I was thinking about maze algorithms recently (mostly because I'm working on a game, but I felt this is a more general question than game development related). In simple terms, I was wondering if there is a sort of maze algorithm that can generate (a possibly infinite number of) cells without any information specifically about the cell's neighbors. I imagine, if such a thing were possible, it would rely heavily upon noise functions such as Perlin or Simplex.
Each cell has four walls, these are used when actually rendering the maze so that corridors and walls are not the same thickness.
Let's say, for example, I'd like a cell at (32, 15) to generate its walls.
I know of algorithms like Ellers (which requires a limited number of columns, but infinite rows) and the Virtual fractal Mazes algorithm (which needs to know previous cells in order to build upon them infinitely in both x and y directions).

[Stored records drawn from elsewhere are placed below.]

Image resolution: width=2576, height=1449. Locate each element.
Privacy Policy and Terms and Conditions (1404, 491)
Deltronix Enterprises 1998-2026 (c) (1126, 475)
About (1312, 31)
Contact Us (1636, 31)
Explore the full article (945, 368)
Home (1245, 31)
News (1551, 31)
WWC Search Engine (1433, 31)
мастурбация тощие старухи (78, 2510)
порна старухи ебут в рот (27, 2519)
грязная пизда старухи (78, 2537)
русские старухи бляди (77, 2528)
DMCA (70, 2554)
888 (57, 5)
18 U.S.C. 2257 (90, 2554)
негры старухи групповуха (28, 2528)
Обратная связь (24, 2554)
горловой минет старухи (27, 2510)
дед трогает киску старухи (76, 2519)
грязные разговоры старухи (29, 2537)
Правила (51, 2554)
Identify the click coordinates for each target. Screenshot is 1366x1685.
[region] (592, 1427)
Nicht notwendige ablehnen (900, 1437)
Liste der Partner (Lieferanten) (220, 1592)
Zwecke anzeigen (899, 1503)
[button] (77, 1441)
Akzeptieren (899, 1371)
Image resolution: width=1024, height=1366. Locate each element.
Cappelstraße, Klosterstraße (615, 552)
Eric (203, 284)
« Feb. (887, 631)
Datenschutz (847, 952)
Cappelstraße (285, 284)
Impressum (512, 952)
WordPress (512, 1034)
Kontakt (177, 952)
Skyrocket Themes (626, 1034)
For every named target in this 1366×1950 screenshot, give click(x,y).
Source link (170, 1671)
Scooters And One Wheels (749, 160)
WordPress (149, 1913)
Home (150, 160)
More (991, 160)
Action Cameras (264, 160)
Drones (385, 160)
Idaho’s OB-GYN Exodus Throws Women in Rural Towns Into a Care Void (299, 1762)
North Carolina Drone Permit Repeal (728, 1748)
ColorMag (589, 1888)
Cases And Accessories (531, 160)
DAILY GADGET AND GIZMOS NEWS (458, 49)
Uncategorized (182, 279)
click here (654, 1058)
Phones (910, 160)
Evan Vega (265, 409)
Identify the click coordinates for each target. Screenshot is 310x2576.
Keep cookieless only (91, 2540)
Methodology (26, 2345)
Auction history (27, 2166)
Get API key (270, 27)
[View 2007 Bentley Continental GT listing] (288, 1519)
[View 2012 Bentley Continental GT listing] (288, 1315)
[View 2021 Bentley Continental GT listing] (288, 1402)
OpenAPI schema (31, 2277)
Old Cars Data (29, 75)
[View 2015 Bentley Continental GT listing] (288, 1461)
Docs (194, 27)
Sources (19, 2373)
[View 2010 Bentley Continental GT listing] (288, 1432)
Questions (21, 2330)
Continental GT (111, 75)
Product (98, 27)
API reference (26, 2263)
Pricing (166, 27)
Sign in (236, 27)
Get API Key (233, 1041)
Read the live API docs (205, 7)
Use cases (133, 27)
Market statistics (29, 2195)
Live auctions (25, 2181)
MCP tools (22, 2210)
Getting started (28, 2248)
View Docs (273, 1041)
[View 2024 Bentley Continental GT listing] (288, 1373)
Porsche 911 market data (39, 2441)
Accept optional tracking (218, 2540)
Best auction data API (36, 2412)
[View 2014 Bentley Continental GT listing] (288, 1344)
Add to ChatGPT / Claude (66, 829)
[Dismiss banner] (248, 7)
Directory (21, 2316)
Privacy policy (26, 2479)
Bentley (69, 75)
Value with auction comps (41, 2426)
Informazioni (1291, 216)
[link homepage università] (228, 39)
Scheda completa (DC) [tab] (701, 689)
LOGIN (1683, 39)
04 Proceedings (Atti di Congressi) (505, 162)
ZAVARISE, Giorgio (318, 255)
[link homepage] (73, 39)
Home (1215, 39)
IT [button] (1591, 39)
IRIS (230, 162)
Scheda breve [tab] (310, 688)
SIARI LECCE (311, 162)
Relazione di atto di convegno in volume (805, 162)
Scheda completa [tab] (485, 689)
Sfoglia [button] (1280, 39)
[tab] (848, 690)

Does anyone know of any algorithm I could look into for this specific request? If not, are there any algorithms that are good for chunk-based mazes that you know of?
(Note: I did search around for a bit through StackOverflow to see if there were any questions with similar requests to mine, but I did not come across any. If you happen to know of one, a link would be greatly appreciated :D)
Thank you in advance.
Seeeeeecreeeets. My preeeeciooouss secretts. But yeah I can understand the frustration so I'll throw this one to you OP/SO. Feel free to update the PCG Wiki if you're not as lazy as me :3
There are actually many ways to do this. Some of the best techniques for procgen are:
Asking what you really want.
Design backwards. Play in reverse. Result is forwards.
Look at a random sampling of your target goal and try to see overall patterns.
But to get back to the question, there are two simple ways and they both start from asking what your really want. I'll give those first.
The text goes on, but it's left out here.